Dr. Neff says what is much more important than self-esteem for all of us to learn to make it through the difficult times in life, and much more important for parents to teach our children, is self-compassion. Self-compassion means seeing ourselves through the eyes of love, or in other words, through God’s eyes. Self-compassion means talking to ourselves the same way a loving friend would, who serves as an angel-messenger of God saying things like, “Don’t be so hard on yourself. You did the best you could. We all make mistakes.” Self-compassion means intentionally cultivating lovingkindness, beginning with ourselves, and then radiating it outwards. As Christians, we must extend love, compassion, and respect to ourselves because all of us carry the image and likeness of God. This is the heart of worship and praise -- honoring the image of God in us, each other, and in the world -- and it can happen any day of the week, any hour of the day, any place on earth.

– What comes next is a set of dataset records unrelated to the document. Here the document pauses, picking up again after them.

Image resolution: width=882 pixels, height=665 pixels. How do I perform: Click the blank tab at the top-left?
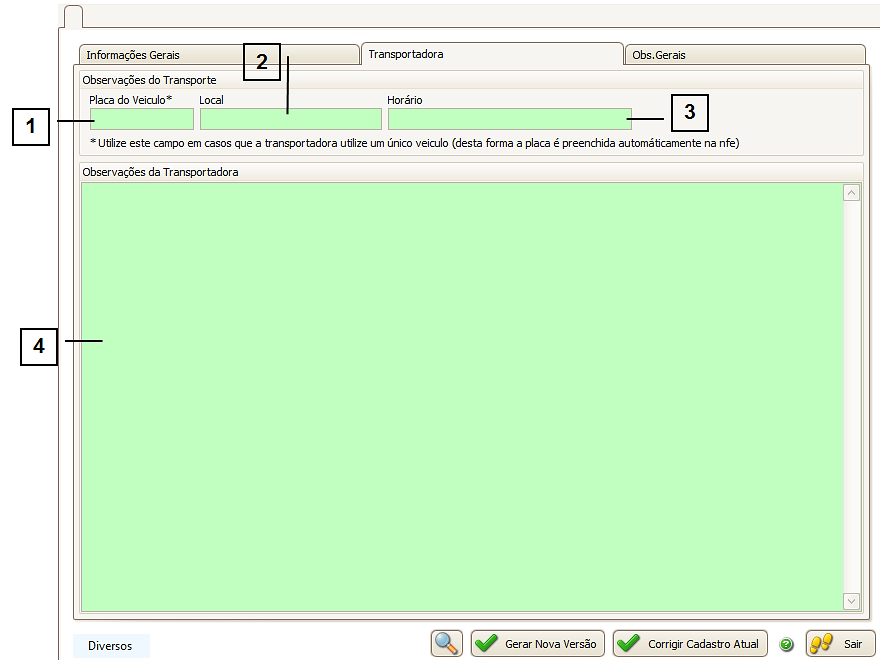73,16
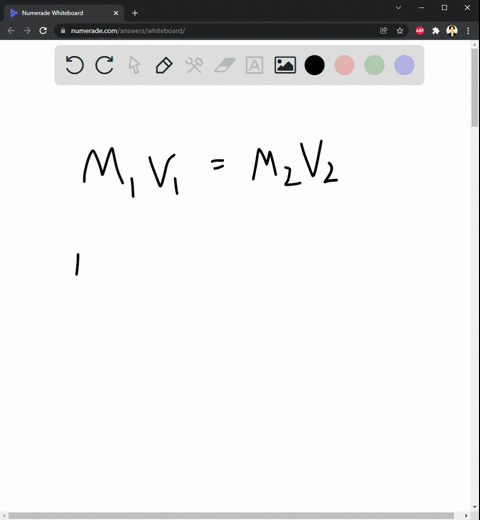Pick the green pen color
This screenshot has height=520, width=480.
point(374,65)

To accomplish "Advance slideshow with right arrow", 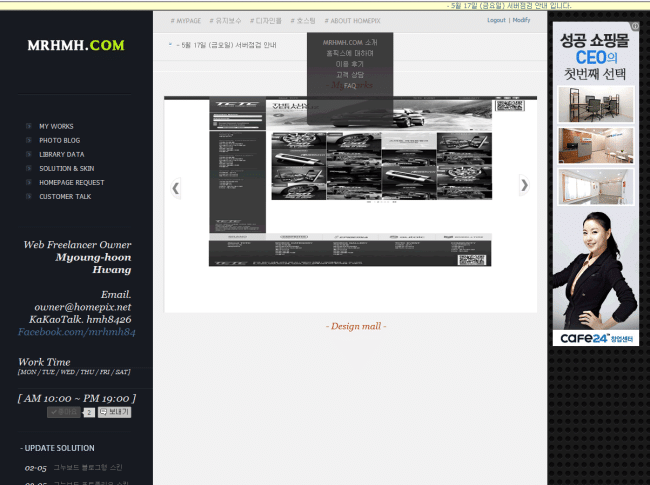I will 523,185.
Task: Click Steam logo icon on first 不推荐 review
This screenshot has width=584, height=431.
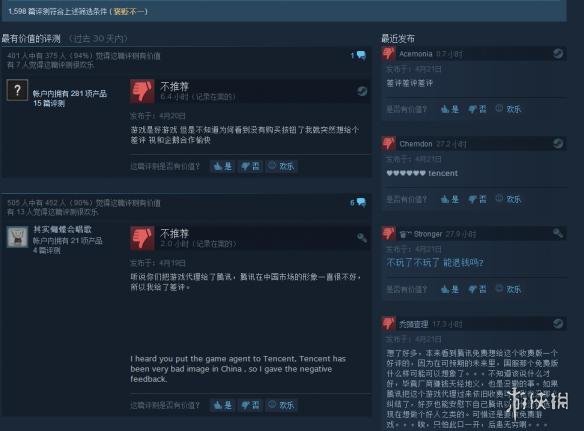Action: coord(362,91)
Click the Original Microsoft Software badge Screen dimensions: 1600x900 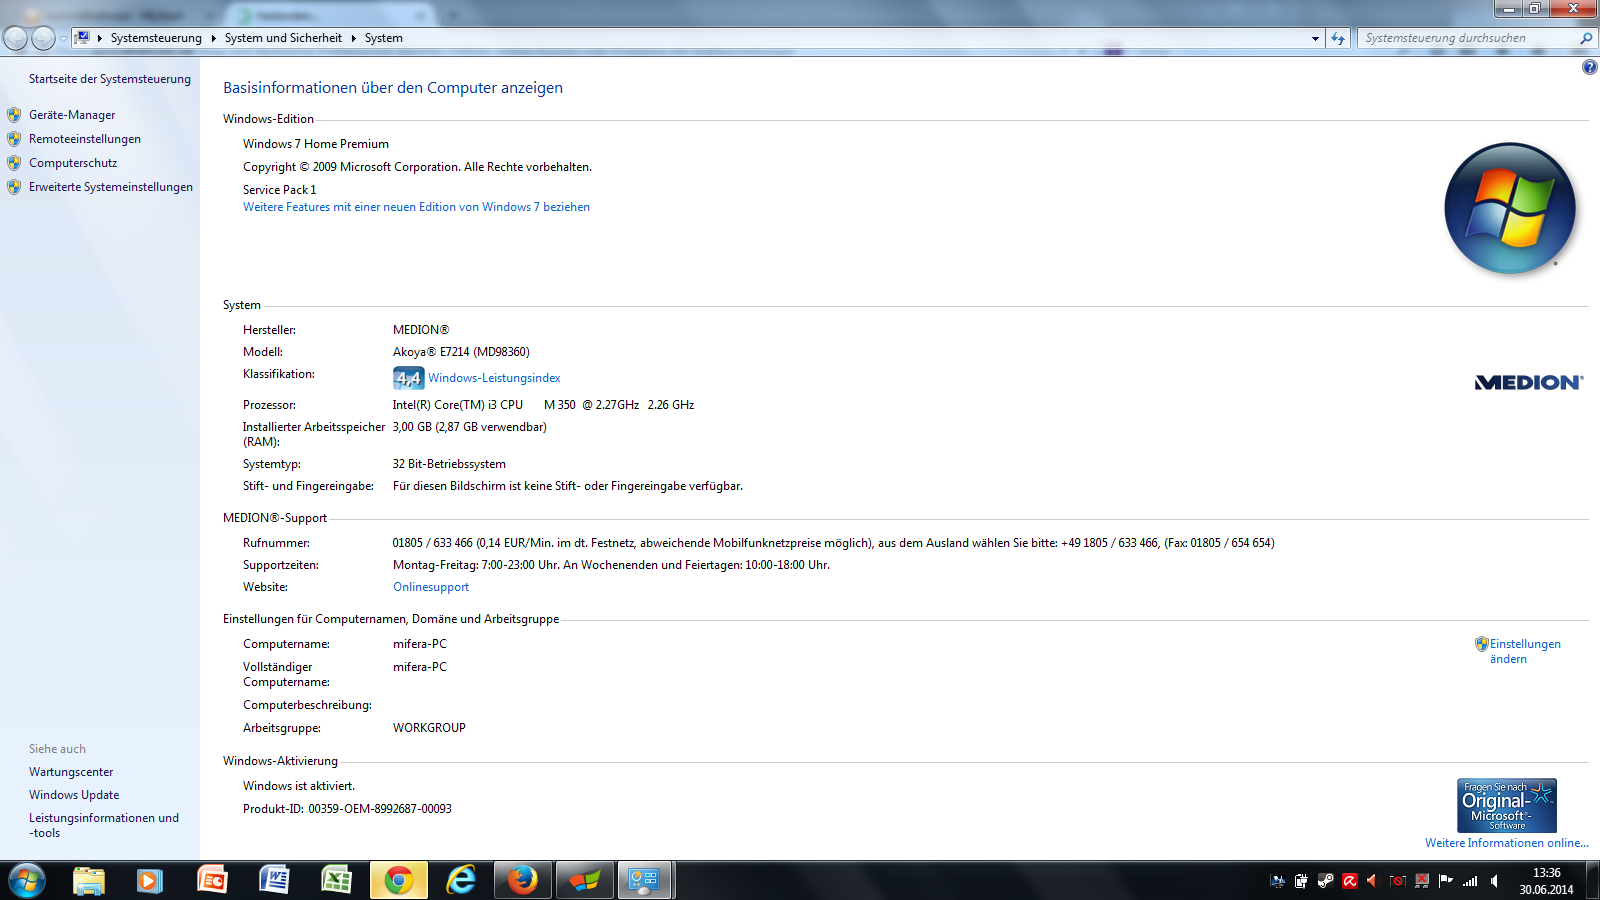(1506, 805)
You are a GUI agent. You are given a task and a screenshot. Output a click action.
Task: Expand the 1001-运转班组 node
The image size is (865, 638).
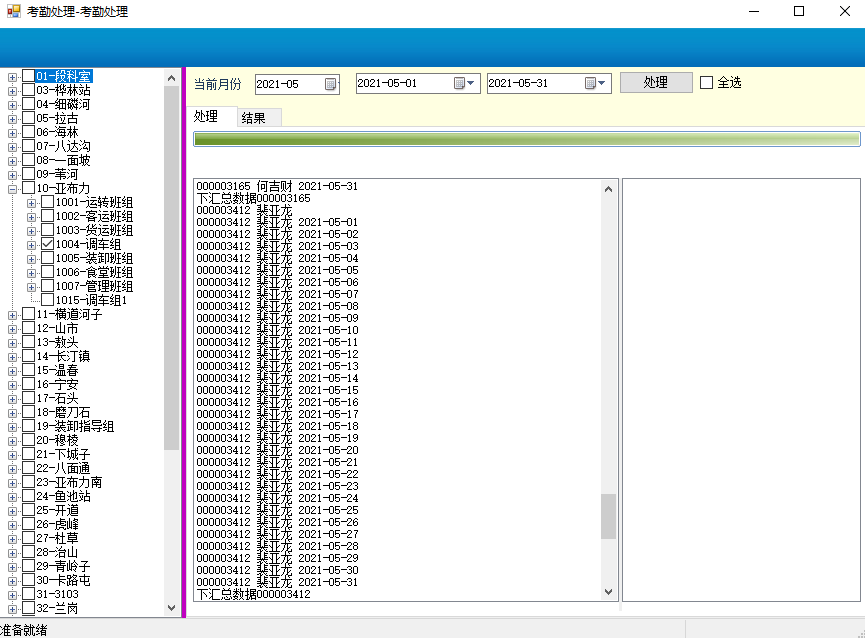[x=32, y=202]
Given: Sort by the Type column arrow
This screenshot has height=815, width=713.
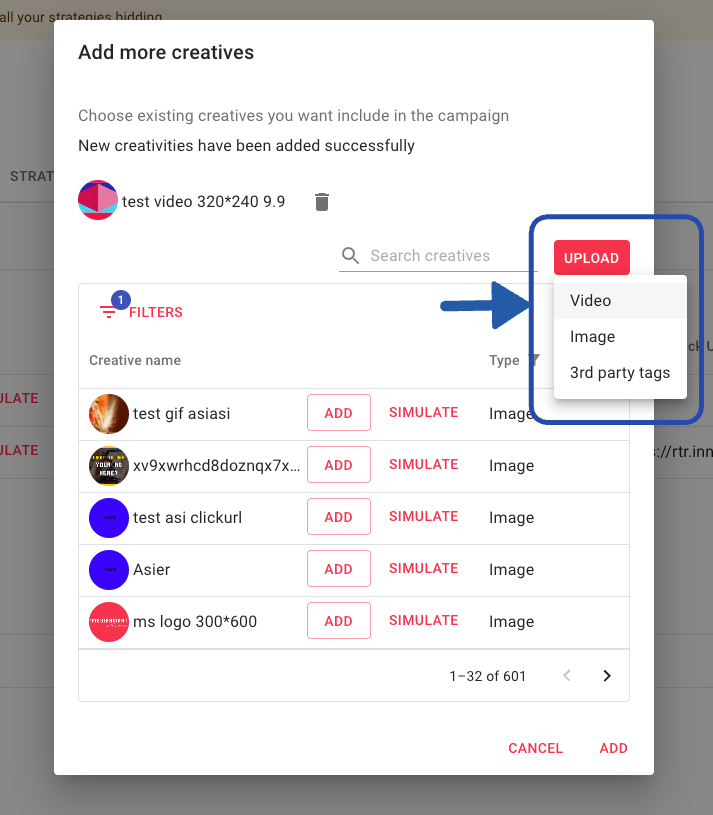Looking at the screenshot, I should pyautogui.click(x=533, y=360).
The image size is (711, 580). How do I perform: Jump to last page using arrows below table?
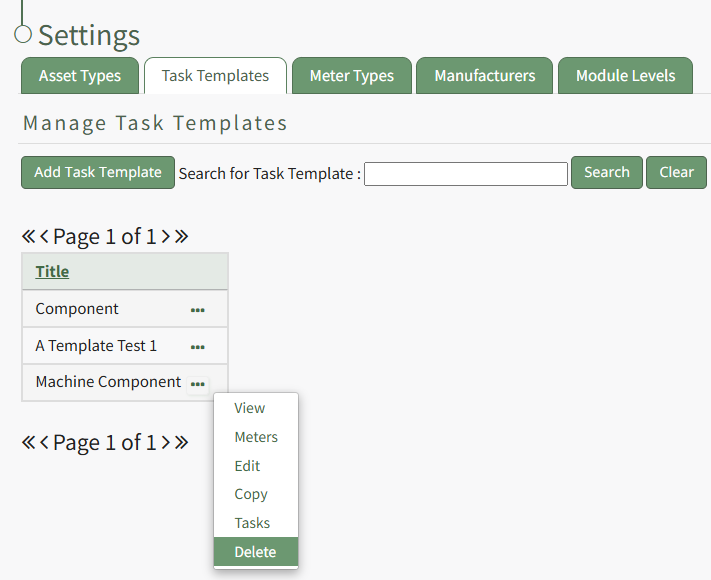[x=181, y=442]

You may feel selfish loving on yourself. When I first began practicing Buddhist metta meditation, I found it difficult to begin by saying, “May I be peaceful. May I be happy. May I be safe. May I awaken to the light of my true nature. May I be free.” It would have been much easier to begin with my children or some other beloved. It is still difficult for me to practice self-compassion. I often feel I have accrued so many failures in my life that my instinct is to take up pennances rather than self-compassion. Excessive penance, guilt, and shame, however, always lead to bitterness, which bleeds into the world. Self-compassion, however, always expands, glowing outward to God’s people, God’s creation, and finally to God herself. Again, this is the very essence of worship.
I don’t talk about self-compassion because I have mastered it. In fact, most of the things I preach and write about are things I’m currently fumbling with. Pastors are as flawed and as human as you in the pews. Perhaps together, however, we can become a people who remember, especially in these hard times, to cultivate more love and grace not just for each other, but also for ourselves.